Nach einem Jahr Tinder hat sie alle Typen durch

01.02.2016, 18:29 · Aktualisiert: 12.04.2016, 14:26

Und das ist ihr Fazit

Vor ziemlich genau einem Jahr habe ich mich bei Tinder angemeldet. Mein Freund hatte sich gerade von mir getrennt und ich hielt das Herunterladen der App für die logische Konsequenz. Was ich mir davon erwartet habe? Selbstbestätigung, Ablenkung, Sex, eine neue Liebe. Was habe ich bekommen? Alles davon und irgendwie auch nichts.

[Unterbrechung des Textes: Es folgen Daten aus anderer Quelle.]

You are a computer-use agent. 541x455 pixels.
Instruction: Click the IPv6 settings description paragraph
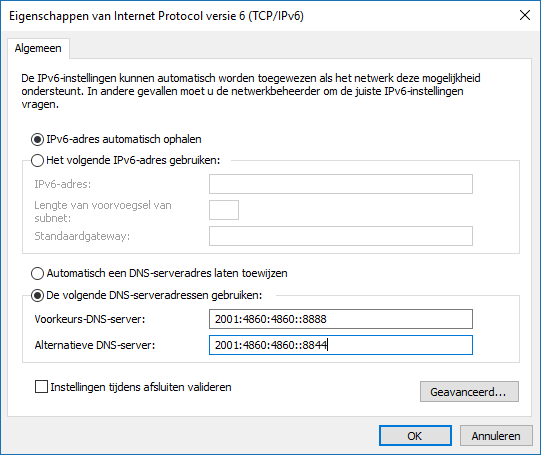tap(251, 91)
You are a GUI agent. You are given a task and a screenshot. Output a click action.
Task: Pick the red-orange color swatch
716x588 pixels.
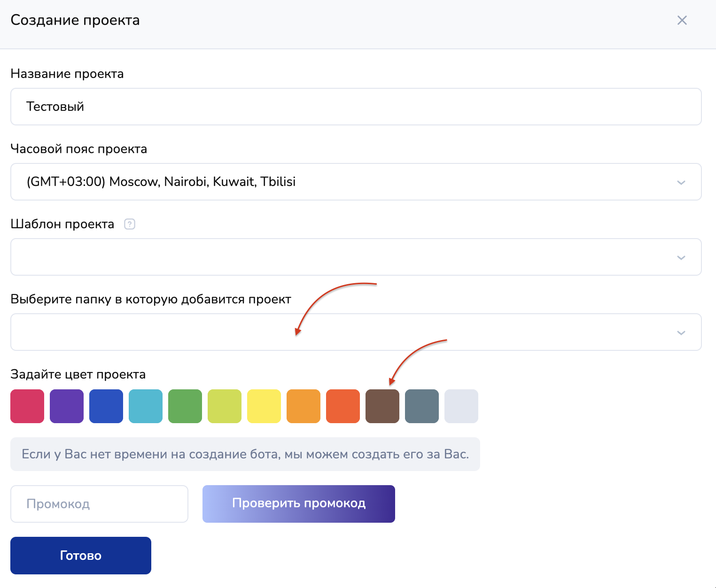coord(343,406)
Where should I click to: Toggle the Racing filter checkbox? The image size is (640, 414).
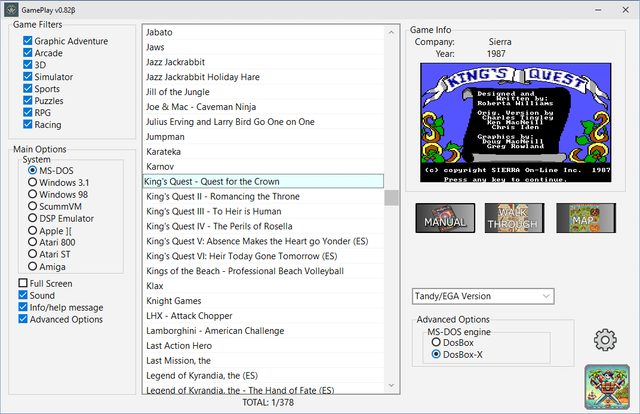(x=28, y=124)
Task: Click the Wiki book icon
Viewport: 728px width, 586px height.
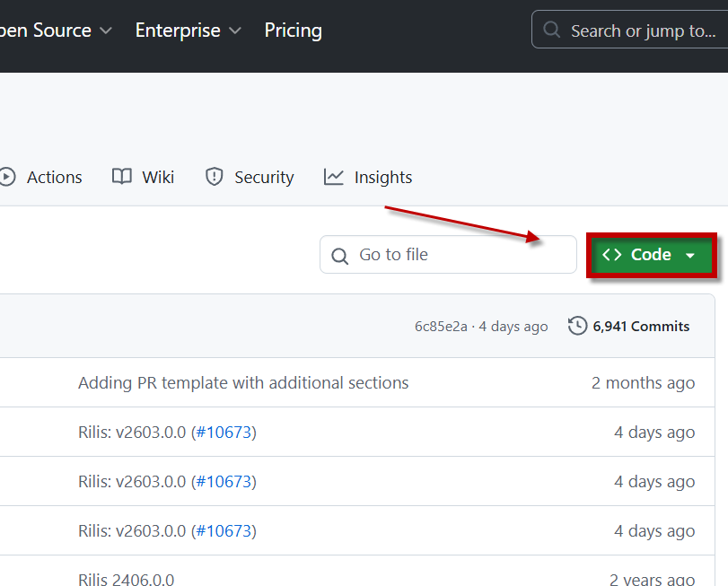Action: [122, 177]
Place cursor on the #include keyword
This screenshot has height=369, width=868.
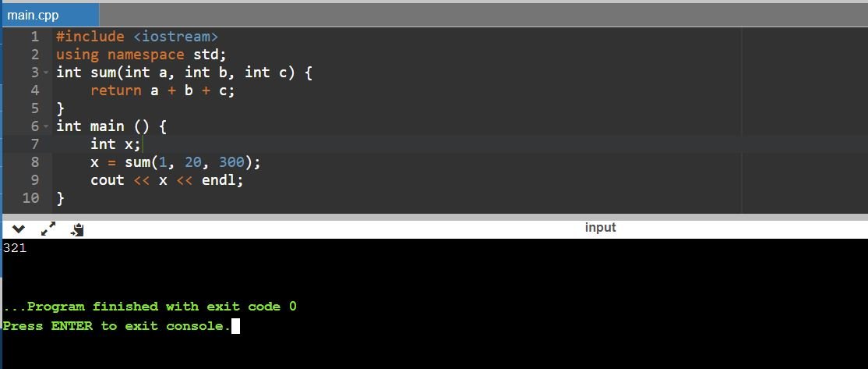90,37
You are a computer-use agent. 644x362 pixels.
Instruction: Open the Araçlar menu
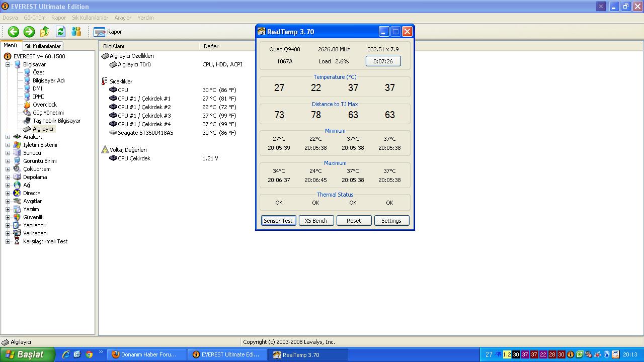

Der Tinderzyklus verläuft in verschiedenen Phasen. Von “Mir doch egal, ich date alles, was mich matched" über “Ach, keinen Bock mehr, ich lösche die App” bis hin zu “Also JETZT könnte wirklich mal ein Guter dabei sein!". Und so habe ich jetzt zwölf Monate oft nach rechts und viel öfter nach links geswiped (Wer es nicht weiß: Bei Tinder kann man Kandidaten per Fingerwisch aussortieren, die ungewünschten nach links und die hübschen nach rechts). Viele verschiedene Typen konnte ich so kennenlernen.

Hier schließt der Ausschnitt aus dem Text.